Records from a collection:
────────────────────────────────────────
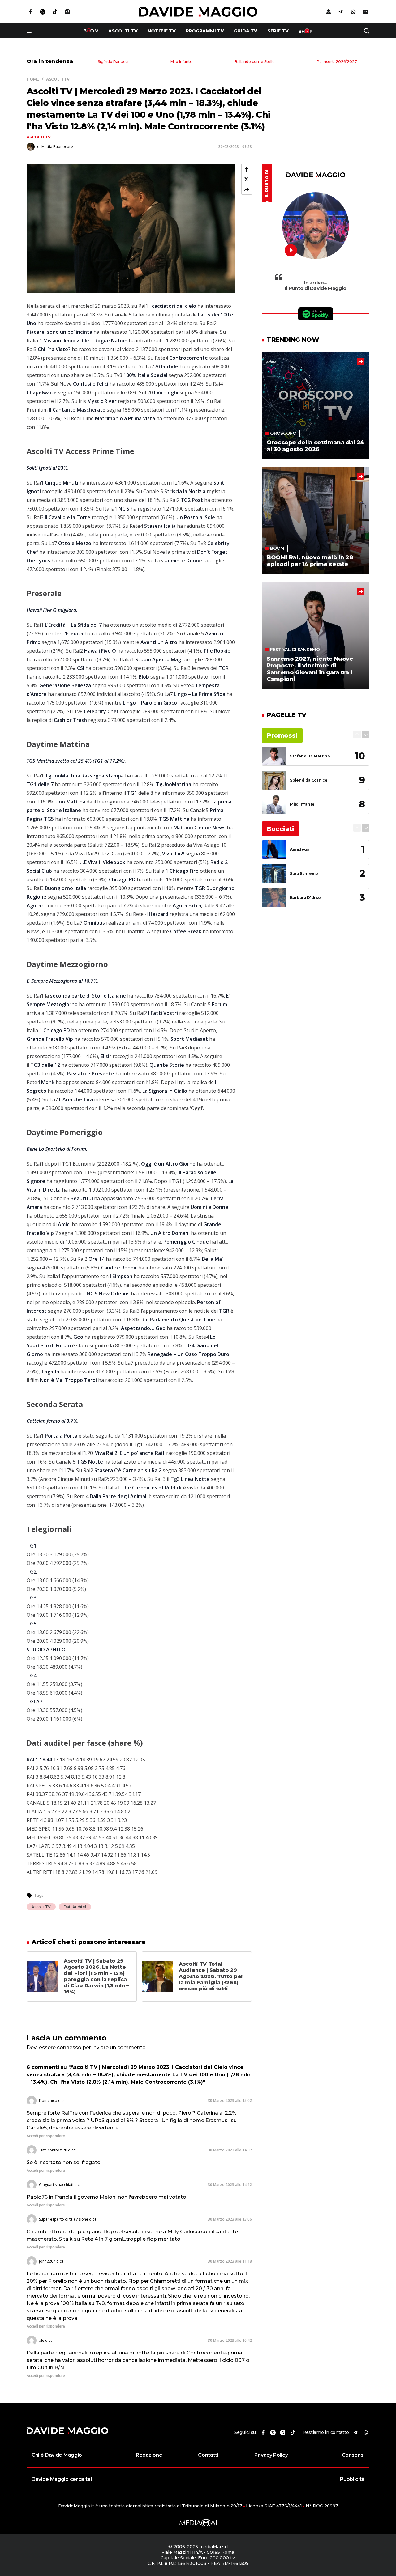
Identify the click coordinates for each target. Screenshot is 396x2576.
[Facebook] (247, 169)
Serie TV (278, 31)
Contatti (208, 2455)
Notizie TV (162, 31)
────────────────────────────────────────
• [Work request] Drop the images; return the entries above exactly as they appear.

• [Response below]
Identify the click coordinates for each target. Screenshot is 396x2576.
[Facebook] (247, 169)
Serie TV (278, 31)
Contatti (208, 2455)
Notizie TV (162, 31)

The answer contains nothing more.